Extreme value theory deals with the statistical behavior in the tail of a distribution where rare events occur. If there is a possibility of extraordinarily large waste volume once in a long while, typical polynomial or Beta distributions might not capture the tail thickness accurately. In that scenario:
Generalized Pareto Distributions: EVT often uses these to model the tail beyond a high threshold. One might fit a high-threshold model to the largest observed weekly waste volumes and see if a heavier-tailed distribution is needed.
Block Maxima Approach: Another EVT approach is to look at maximum values over fixed time blocks (e.g., each month) to determine if the tank design is robust to these maxima.
Risk Management: Even if the probability of extremely large waste is small, the consequences (environmental damage, regulatory penalties) can be high, so tail modeling with EVT helps in capacity planning.
Could real-time monitoring and predictive analytics reduce the risk of overflow?
Instead of only installing a fixed tank size and hoping the weekly volume stays below it 95% of the time, factories might implement real-time monitoring to forecast waste generation:
Data-Driven Predictions: Use sensor data, production schedules, and machine-learning models to forecast daily or weekly waste volume. If the predicted volume is close to the tank capacity, prompt an early waste removal.
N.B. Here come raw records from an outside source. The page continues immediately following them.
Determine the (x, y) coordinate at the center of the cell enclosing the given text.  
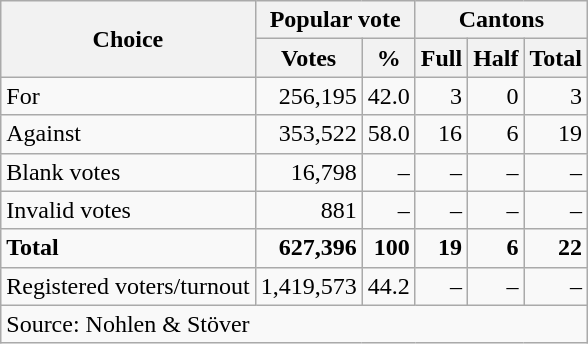
Full (441, 58)
Choice (128, 39)
Cantons (501, 20)
% (388, 58)
58.0 (388, 134)
For (128, 96)
256,195 (308, 96)
0 (496, 96)
881 (308, 210)
Half (496, 58)
627,396 (308, 248)
Against (128, 134)
42.0 (388, 96)
1,419,573 (308, 286)
Popular vote (335, 20)
22 (556, 248)
353,522 (308, 134)
Invalid votes (128, 210)
Blank votes (128, 172)
44.2 (388, 286)
100 (388, 248)
16,798 (308, 172)
Registered voters/turnout (128, 286)
Votes (308, 58)
16 (441, 134)
Source: Nohlen & Stöver (294, 324)
Scan for the cell matching the given text and deliver its (x, y) coordinate at center. 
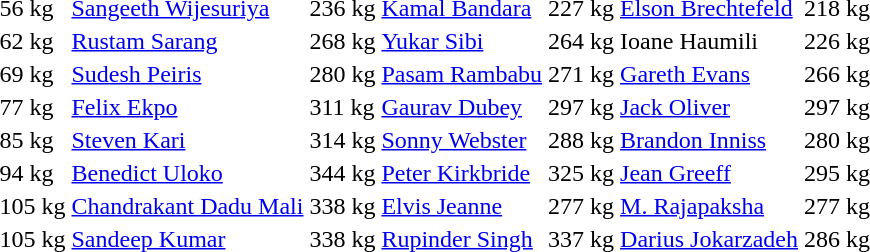
338 kg (342, 206)
Elvis Jeanne (462, 206)
Gareth Evans (710, 74)
M. Rajapaksha (710, 206)
Jack Oliver (710, 107)
Steven Kari (188, 140)
Chandrakant Dadu Mali (188, 206)
268 kg (342, 41)
264 kg (582, 41)
Felix Ekpo (188, 107)
277 kg (582, 206)
280 kg (342, 74)
Pasam Rambabu (462, 74)
Ioane Haumili (710, 41)
Brandon Inniss (710, 140)
325 kg (582, 173)
311 kg (342, 107)
Benedict Uloko (188, 173)
297 kg (582, 107)
288 kg (582, 140)
314 kg (342, 140)
Jean Greeff (710, 173)
Yukar Sibi (462, 41)
344 kg (342, 173)
Peter Kirkbride (462, 173)
Gaurav Dubey (462, 107)
271 kg (582, 74)
Sudesh Peiris (188, 74)
Sonny Webster (462, 140)
Rustam Sarang (188, 41)
Identify which cell holds the provided text, then report its (x, y) central coordinate. 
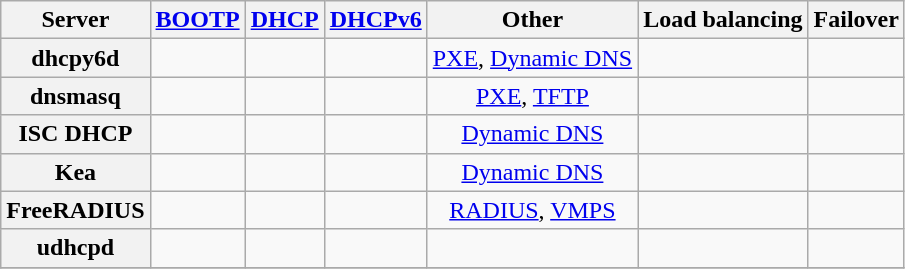
Load balancing (723, 20)
Failover (856, 20)
RADIUS, VMPS (532, 210)
dhcpy6d (76, 58)
dnsmasq (76, 96)
DHCPv6 (376, 20)
Kea (76, 172)
Other (532, 20)
ISC DHCP (76, 134)
FreeRADIUS (76, 210)
DHCP (284, 20)
PXE, Dynamic DNS (532, 58)
udhcpd (76, 248)
Server (76, 20)
BOOTP (198, 20)
PXE, TFTP (532, 96)
Provide the [X, Y] coordinate of the cell's center where the given text is located.  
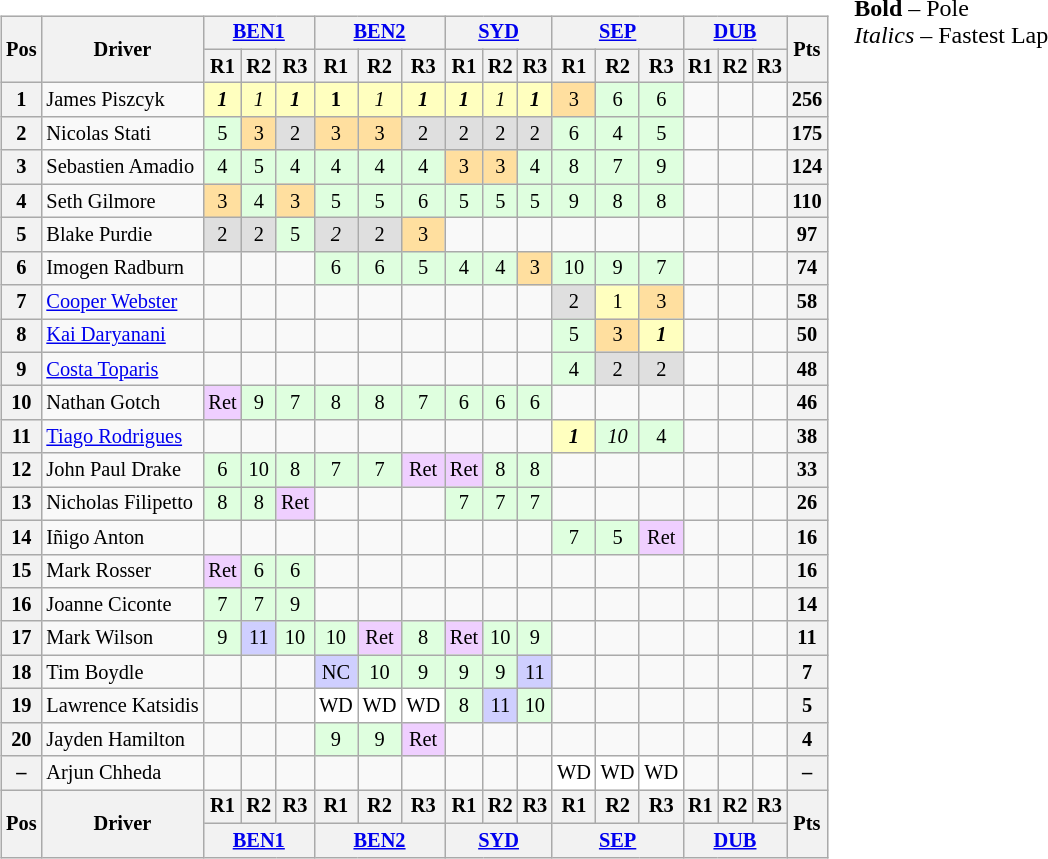
13 [21, 504]
46 [807, 403]
John Paul Drake [122, 470]
124 [807, 167]
Blake Purdie [122, 235]
33 [807, 470]
15 [21, 571]
Cooper Webster [122, 302]
NC [336, 672]
Iñigo Anton [122, 537]
18 [21, 672]
Kai Daryanani [122, 336]
48 [807, 369]
38 [807, 437]
Tiago Rodrigues [122, 437]
20 [21, 739]
256 [807, 100]
Sebastien Amadio [122, 167]
110 [807, 201]
Mark Wilson [122, 638]
James Piszcyk [122, 100]
175 [807, 134]
12 [21, 470]
26 [807, 504]
Nicholas Filipetto [122, 504]
58 [807, 302]
50 [807, 336]
Nicolas Stati [122, 134]
17 [21, 638]
97 [807, 235]
Lawrence Katsidis [122, 706]
19 [21, 706]
74 [807, 268]
Arjun Chheda [122, 773]
Tim Boydle [122, 672]
Imogen Radburn [122, 268]
Jayden Hamilton [122, 739]
Nathan Gotch [122, 403]
Costa Toparis [122, 369]
Mark Rosser [122, 571]
Seth Gilmore [122, 201]
Joanne Ciconte [122, 605]
Provide the [X, Y] coordinate of the cell's center where the given text is located.  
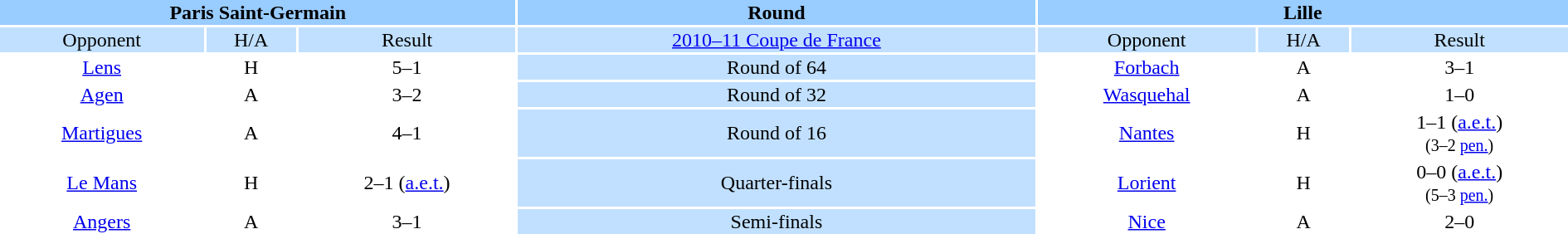
4–1 [407, 133]
Paris Saint-Germain [257, 12]
0–0 (a.e.t.) (5–3 pen.) [1459, 183]
5–1 [407, 67]
Nice [1147, 222]
Round [777, 12]
Round of 32 [777, 95]
2–1 (a.e.t.) [407, 183]
Le Mans [101, 183]
Round of 64 [777, 67]
Wasquehal [1147, 95]
Lille [1303, 12]
1–1 (a.e.t.) (3–2 pen.) [1459, 133]
Lorient [1147, 183]
Quarter-finals [777, 183]
1–0 [1459, 95]
Lens [101, 67]
Nantes [1147, 133]
Agen [101, 95]
2010–11 Coupe de France [777, 40]
Martigues [101, 133]
Round of 16 [777, 133]
2–0 [1459, 222]
Angers [101, 222]
Forbach [1147, 67]
Semi-finals [777, 222]
3–2 [407, 95]
Provide the [x, y] coordinate of the cell's center where the given text is located.  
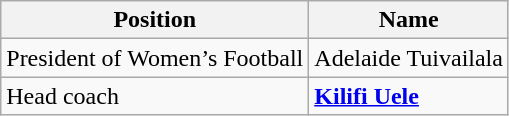
Name [409, 20]
President of Women’s Football [155, 58]
Adelaide Tuivailala [409, 58]
Position [155, 20]
Head coach [155, 96]
Kilifi Uele [409, 96]
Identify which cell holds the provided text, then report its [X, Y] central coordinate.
Adaptive Threshold: Update the capacity needed or the removal schedule based on dynamic production levels, thus reducing overflow risk without necessarily building an oversized tank.
Cost-Benefit Trade-Off: Real-time analytics infrastructure adds complexity and cost but can pay off by minimizing the risk of environmental incidents and potential downtime associated with overflow cleanups.
Is it possible that “5% overflow probability” itself is misleading?
When stating “the probability of overflow is 5%,” it presumes a static environment and that the distribution is well-known and stable over time. In practice, these probabilities are estimates with uncertainty:
Parameter Uncertainty: The fitted pdf might have confidence intervals around its parameters, meaning the actual cumulative distribution function could shift slightly.
Frequency vs. Probability: Observing an overflow event 2 or 3 times within 40 weeks might be within normal statistical fluctuation. Evaluating whether the actual observed rate matches the theoretical 5% can be tricky without a sufficiently large sample.
Long-Term vs. Short-Term: A 5% chance each week translates to a higher chance over multiple weeks—using that in risk calculations or multi-year predictions requires compounding the probabilities.
By clarifying these subtle points, one can ensure a more robust interpretation of the 5% target and decide if additional safety margins are worthwhile.